I just came back from the first Ultimate Frisbee team party of the year, and I met a lot of great people. Unfortunately, for every great person I met, there was an equally creepy guy who couldn't take a hint. One guy kept hovering around me until I danced with him (in hopes that he would move on to some other hapless lady afterward). Then the jerk groped my ass. Okay, fine. We've all had quite a bit to drink. Maybe he was confused. Whatever. So I told him explicitly, "Whoa, I don't want to hook up with you," to which he replied, "No, no, it's just a dance."

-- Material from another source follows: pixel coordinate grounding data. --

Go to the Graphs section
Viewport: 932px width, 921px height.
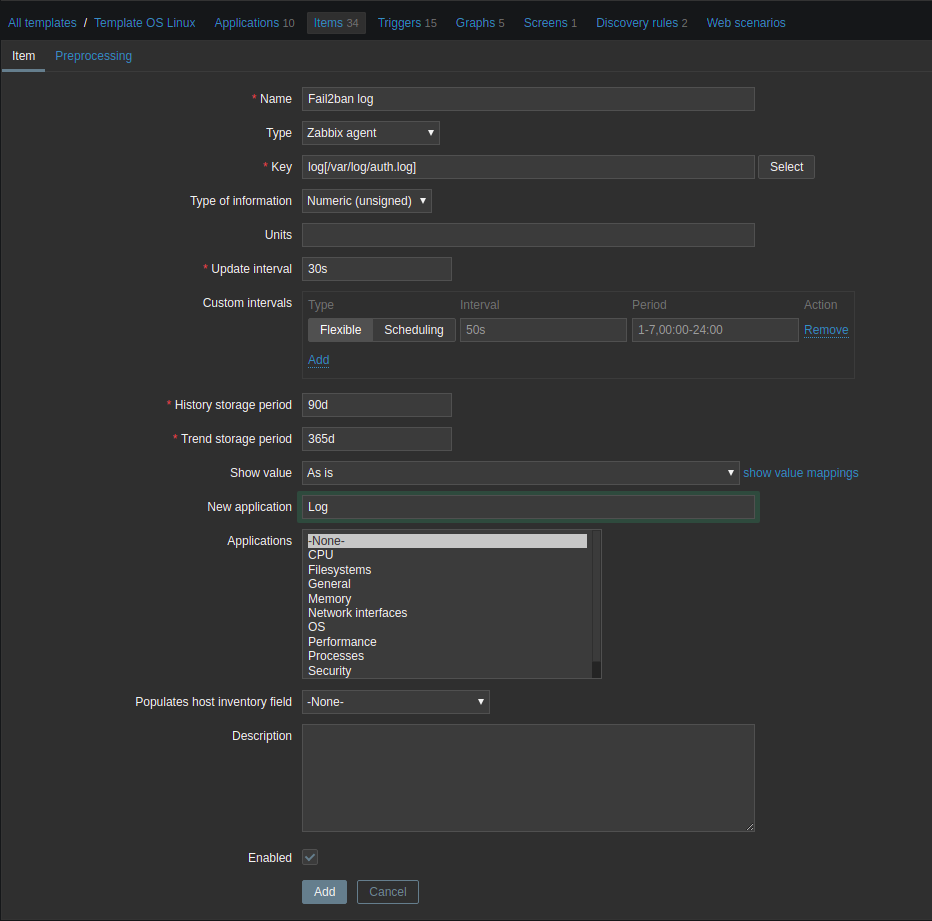pyautogui.click(x=479, y=23)
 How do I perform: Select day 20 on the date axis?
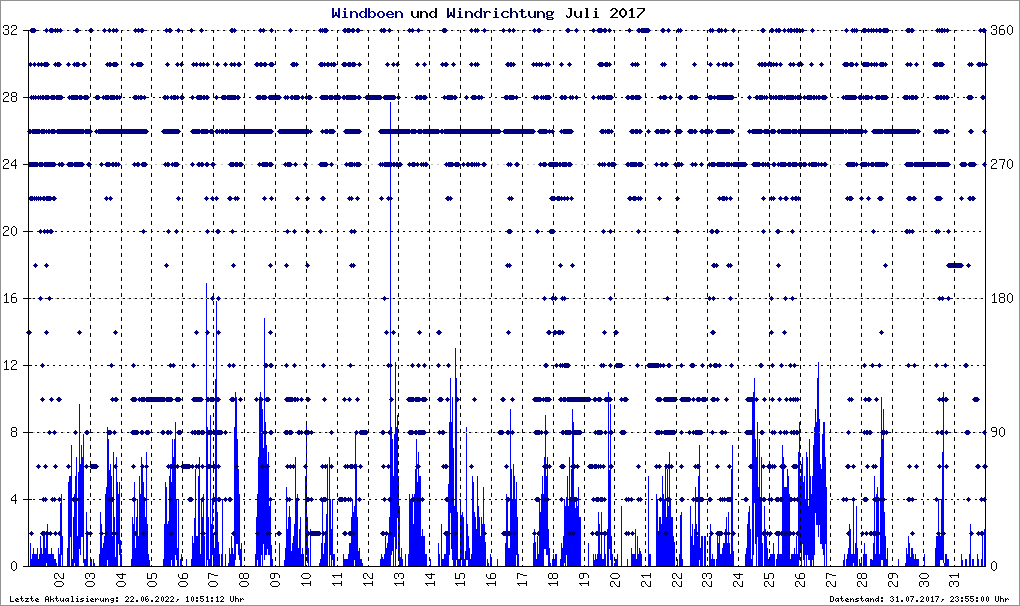(614, 579)
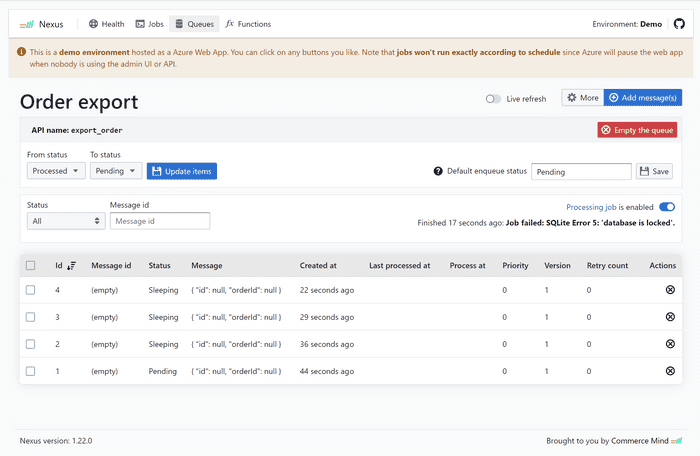Delete message 2 via the circled X icon

pyautogui.click(x=670, y=344)
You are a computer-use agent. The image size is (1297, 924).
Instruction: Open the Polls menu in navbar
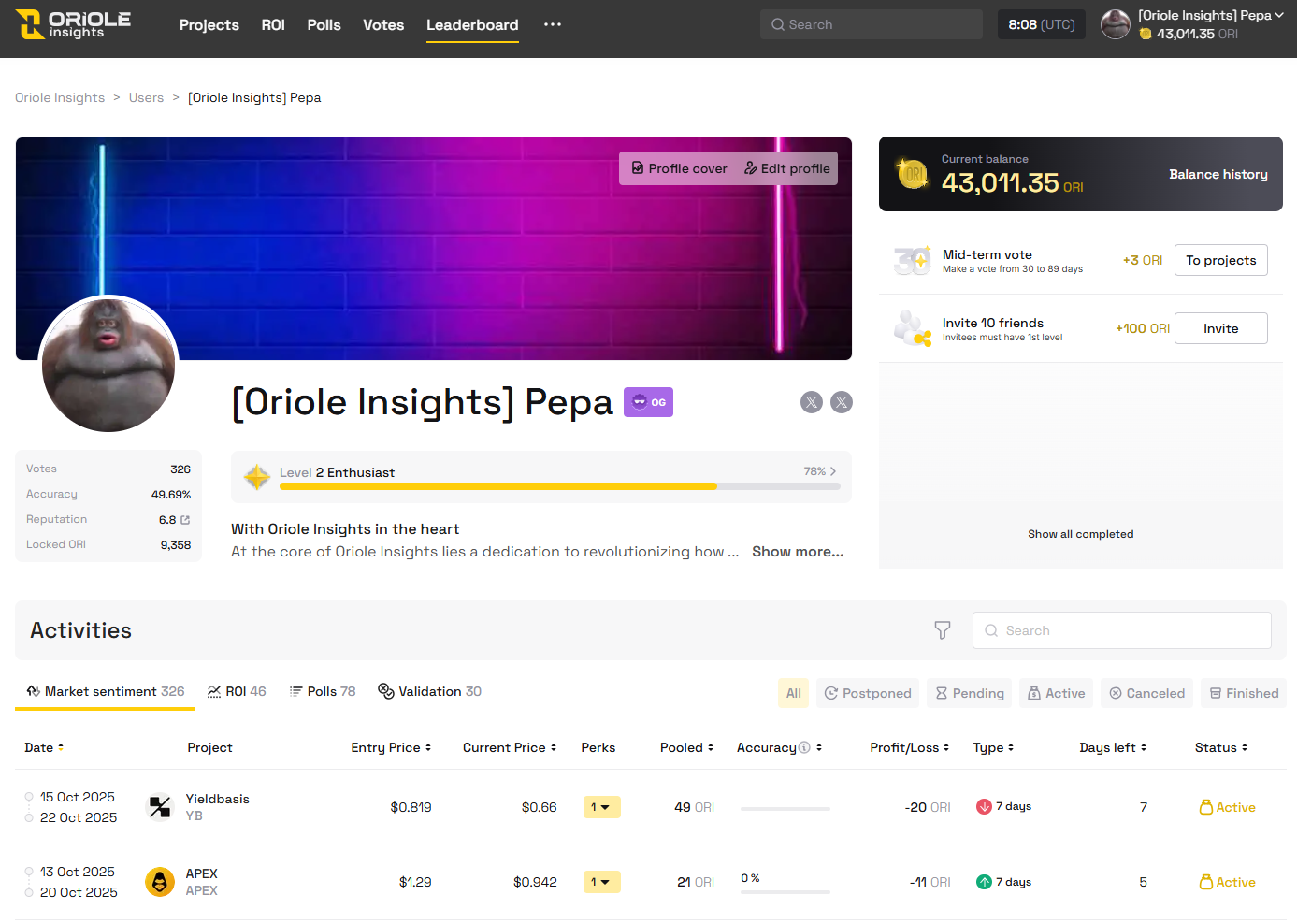pyautogui.click(x=324, y=25)
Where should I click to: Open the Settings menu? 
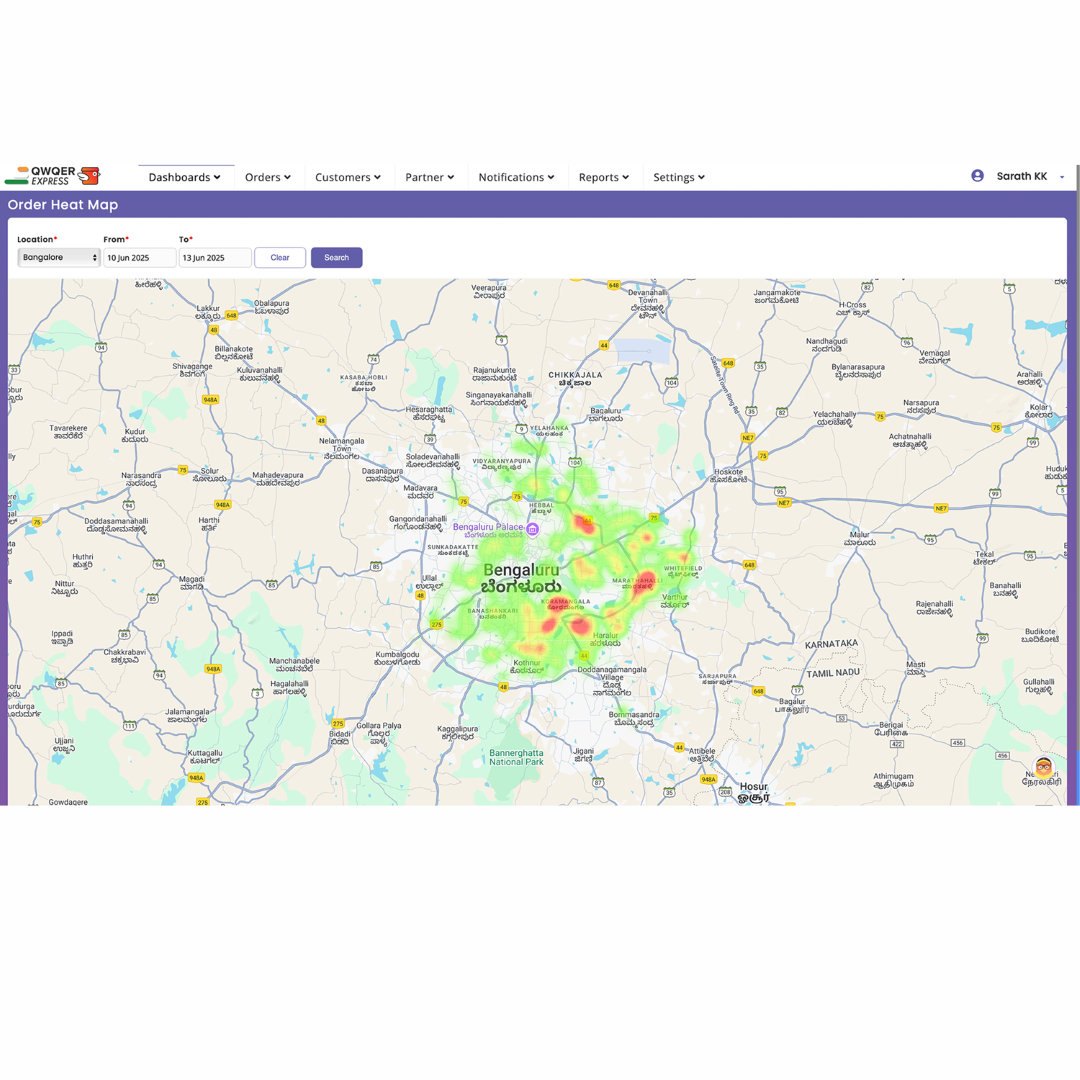[679, 177]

THEN, he proceeded to grab my ass again. Did he think that I would forget that I didn't want to hook up if I just danced a little longer and had a little more to drink? That only makes it more deplorable! Luckily, my friend [M] was around and I gave him the "help me" face. He came to the rescue and then guarded the seat next to me for a really long time. Girls kept coming up to him to get him to dance, and he would just turn them away because that jerk was still hovering. What a nice kid to sit there for so long. After a while, I felt bad, so I told him to go dance and then just enlisted my other friend to dance with me and keep me unapproachable.

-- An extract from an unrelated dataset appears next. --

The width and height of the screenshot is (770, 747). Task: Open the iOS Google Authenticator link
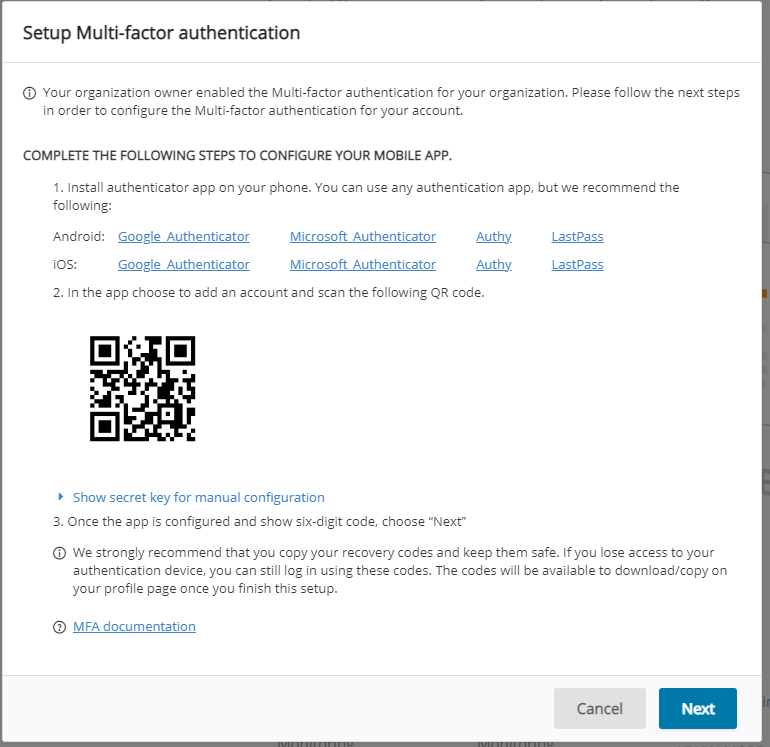pos(183,265)
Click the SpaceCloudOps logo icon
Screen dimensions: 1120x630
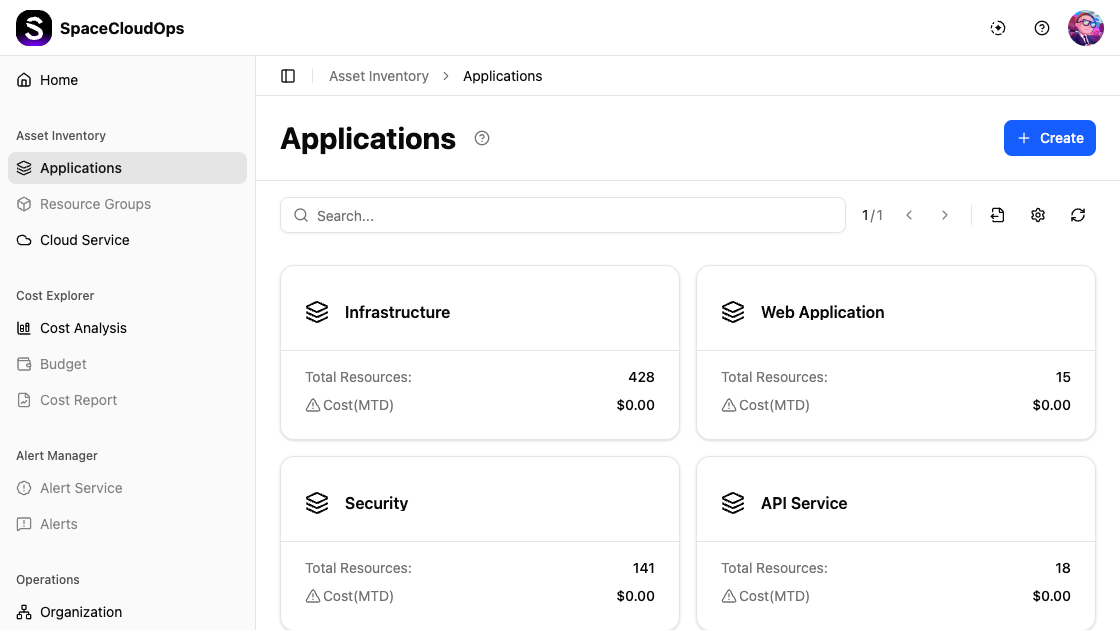pyautogui.click(x=34, y=28)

THEN (get this), the same groper comes up, taps my friend, and says, "[S] says I should take her home. I'm leaving now." So my friend, [L] says, "Bye," and ignores the stupid comment about taking me home. Mr. Groper tries again: "I'm supposed to walk her home." What the hell was was he thinking? Does that really ever work? Do guys think they can get away with this? I may have been in a committed relationship for too long, but I just can't bring myself to believe that this is acceptable. So I turned around and glared at him and said, "I'm not going home, and I'm definitely not going home with you." At that, he finally took the hint (really, beyond a hint) and left. Then [S] came up and apologized for being creepy, but I pointed out that he was just being encouraging to a friend and that he couldn't help it if his friend was so creepy that he didn't mention that I already said I wasn't interested.

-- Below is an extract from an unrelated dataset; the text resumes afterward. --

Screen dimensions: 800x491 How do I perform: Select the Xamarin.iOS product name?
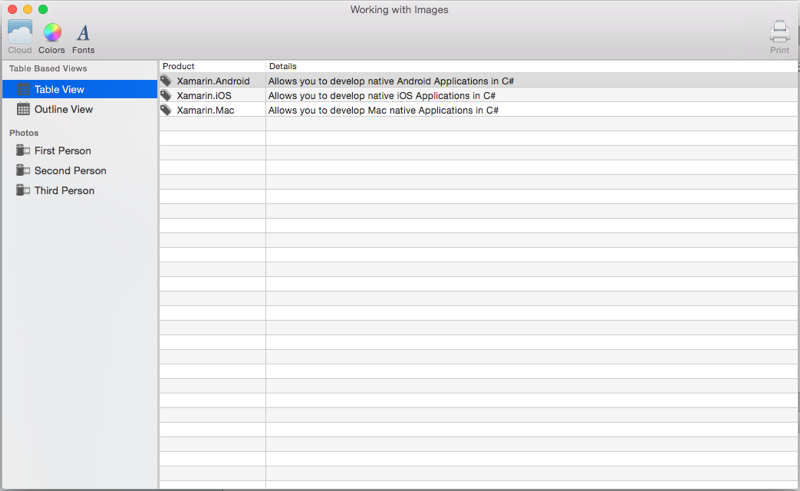(204, 96)
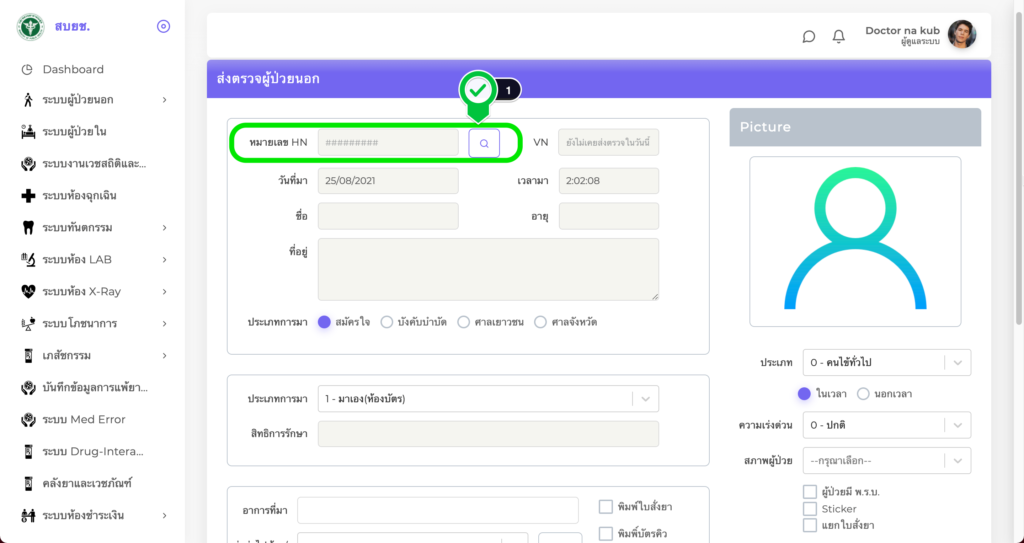
Task: Open the ระบบ Med Error menu item
Action: click(84, 419)
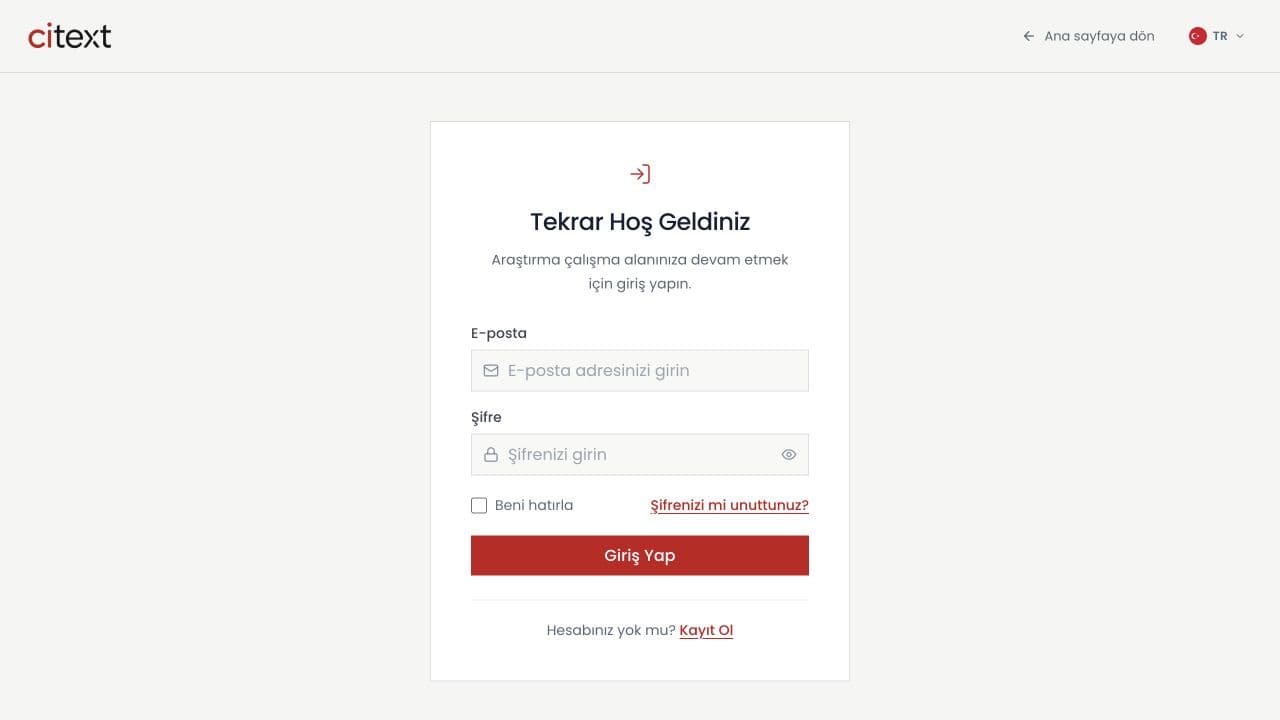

Creepy people (creeple?) aside, I came out of the situation with a lot of new lady friends (my new teammates), and a number of good male friends to whom I can shoot my "help me" face and expect safe company. I have to say that the thing I miss most about being in a relationship tonight is being able to interact with people that won't try to disrespect my body all the time. Especially since it was last ubertuber to be in my company that way (and he is pretty imposing), I'm really not used to this. I can't say that I ever want to be.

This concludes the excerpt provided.